Featured Research

from universities, journals, and other organizations

Global Climate Change Threatens Reindeer, Caribou

Date:
November 16, 2004
Source:
University Of Alaska Fairbanks
Summary:
Global climate change could threaten the most important terrestrial subsistence resource in the circumpolar north-- reindeer and caribou.

Global climate change could threaten the most important terrestrial subsistence resource in the circumpolar north-- reindeer and caribou.

Related Articles


To assess the effects of climate change on reindeer and caribou and the communities that depend on them, the University of Alaska Fairbanks (UAF) Institute of Arctic Biology (IAB) and Environment Canada’s Canadian Wildlife Service are hosting a workshop in Vancouver, British Columbia, Canada, Oct. 31 and Nov. 1, to launch the CircumArctic Rangifer Monitoring and Assessment network (CARMA).

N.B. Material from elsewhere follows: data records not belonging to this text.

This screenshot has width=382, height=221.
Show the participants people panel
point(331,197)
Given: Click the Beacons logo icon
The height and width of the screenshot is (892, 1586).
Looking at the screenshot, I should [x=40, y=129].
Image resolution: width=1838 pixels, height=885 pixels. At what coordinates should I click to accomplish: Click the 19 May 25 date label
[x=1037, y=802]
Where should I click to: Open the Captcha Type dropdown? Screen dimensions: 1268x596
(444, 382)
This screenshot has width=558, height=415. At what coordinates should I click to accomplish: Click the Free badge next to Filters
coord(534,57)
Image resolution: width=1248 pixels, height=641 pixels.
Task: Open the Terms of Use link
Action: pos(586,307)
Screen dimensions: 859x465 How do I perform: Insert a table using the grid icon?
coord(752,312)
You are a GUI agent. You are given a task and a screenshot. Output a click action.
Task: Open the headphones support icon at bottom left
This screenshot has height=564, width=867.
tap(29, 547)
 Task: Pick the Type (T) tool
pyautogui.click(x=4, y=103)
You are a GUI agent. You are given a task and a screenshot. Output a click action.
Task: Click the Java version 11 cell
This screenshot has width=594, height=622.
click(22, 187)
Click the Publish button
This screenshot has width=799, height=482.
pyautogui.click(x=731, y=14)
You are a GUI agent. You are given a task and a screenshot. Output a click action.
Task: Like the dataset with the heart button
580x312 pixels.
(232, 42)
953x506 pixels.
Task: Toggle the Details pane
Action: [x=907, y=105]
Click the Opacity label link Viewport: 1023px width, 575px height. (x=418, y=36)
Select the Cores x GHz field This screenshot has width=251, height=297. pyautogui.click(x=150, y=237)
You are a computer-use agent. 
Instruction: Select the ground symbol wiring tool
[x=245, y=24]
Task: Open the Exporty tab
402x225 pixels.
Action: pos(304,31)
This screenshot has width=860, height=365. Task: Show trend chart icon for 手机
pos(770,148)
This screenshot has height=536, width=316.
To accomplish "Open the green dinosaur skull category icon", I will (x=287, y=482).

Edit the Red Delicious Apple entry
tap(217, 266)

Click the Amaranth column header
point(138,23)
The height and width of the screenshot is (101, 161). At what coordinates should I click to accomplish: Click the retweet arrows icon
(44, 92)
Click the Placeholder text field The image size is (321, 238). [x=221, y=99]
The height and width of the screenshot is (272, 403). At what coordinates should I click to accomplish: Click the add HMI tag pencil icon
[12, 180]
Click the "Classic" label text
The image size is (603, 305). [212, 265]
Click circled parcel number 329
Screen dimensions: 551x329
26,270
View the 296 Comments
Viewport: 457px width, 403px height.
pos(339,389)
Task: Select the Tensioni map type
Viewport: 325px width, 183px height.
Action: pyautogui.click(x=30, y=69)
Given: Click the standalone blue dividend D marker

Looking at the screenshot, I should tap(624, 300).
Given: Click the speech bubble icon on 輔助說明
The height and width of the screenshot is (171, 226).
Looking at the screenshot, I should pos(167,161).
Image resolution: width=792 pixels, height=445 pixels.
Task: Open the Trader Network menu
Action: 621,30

“The goal of the CARMA network is to bring the right people together to see how we can collectively monitor the relationship between humans and Rangifer” said Gary Kofinas, CARMA organizer and professor of policy and management at IAB.

“Everyone is observing unprecedented changes in the Arctic such as an overall increase in temperature, changes in the variability of weather, changes effecting hunters’ access to animals because of changes in snowpack and timing of snowpack,” Kofinas said.

“This international network of government agencies, resource managers and users, community representatives and university researchers will work together to monitor the health of Rangifer populations in response to the significant climate and environmental changes occurring in the North,” said Don Russell, CARMA organizer and Environment Canada’s Manager of Circumpolar Global Change Program.

Workshop participants from Russia, Finland, Norway, Greenland, Canada, and the United States will define how the CARMA network will be structured and how the information will be shared among participants and the public.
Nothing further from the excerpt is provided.